→ Task instructions
Reproduce every item below word for word and line by line, omitting the pictures from your answer.

→ Data supplied
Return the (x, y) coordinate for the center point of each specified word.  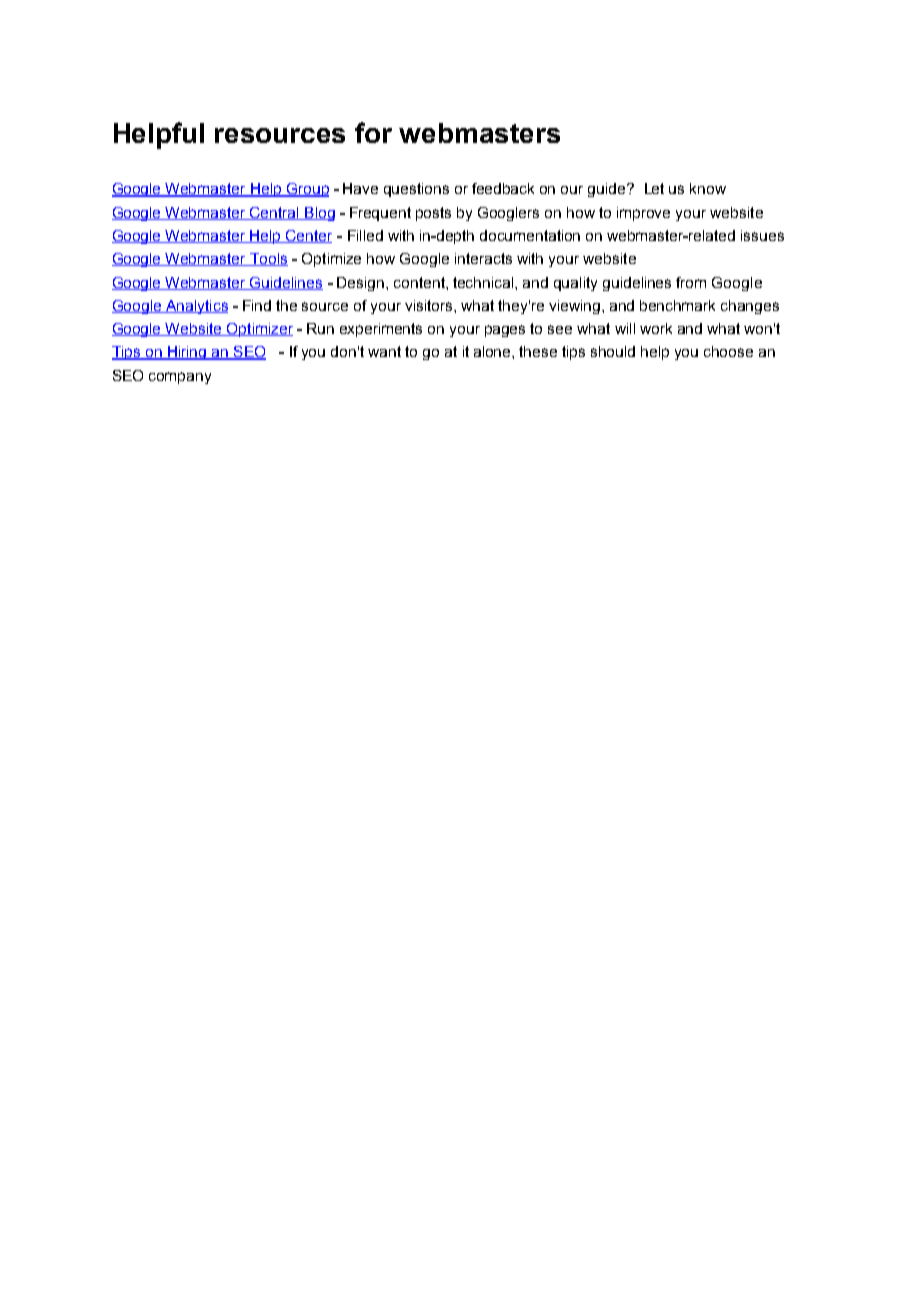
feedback (503, 188)
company (180, 378)
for (373, 132)
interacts (483, 258)
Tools (268, 259)
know (708, 188)
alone (493, 351)
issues (762, 235)
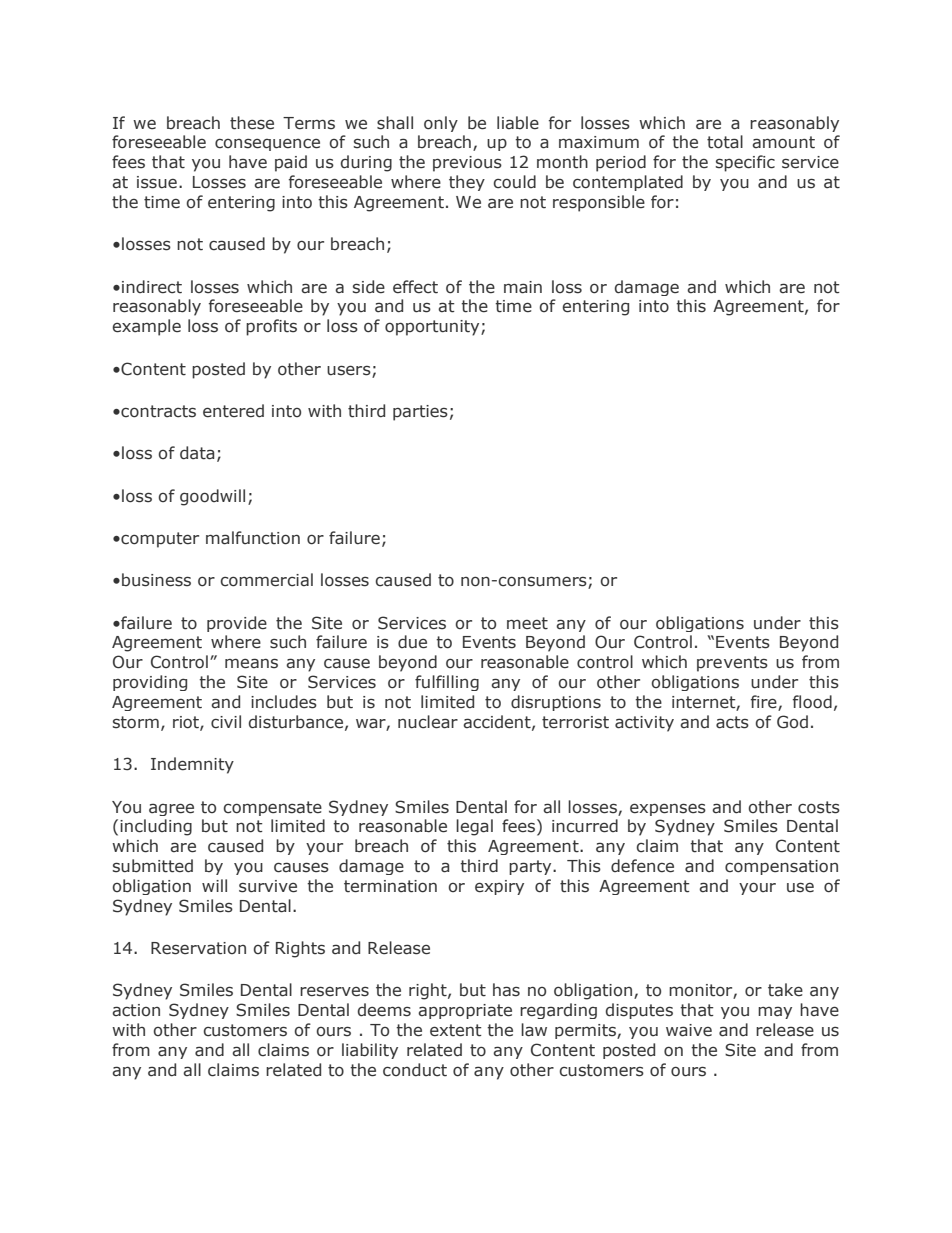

→ Exercise output
Return the (x, y) coordinate for the center point of each specified word.  
feedback (503, 188)
company (180, 378)
for (373, 132)
interacts (483, 258)
Tools (268, 259)
know (708, 188)
alone (493, 351)
issues (762, 235)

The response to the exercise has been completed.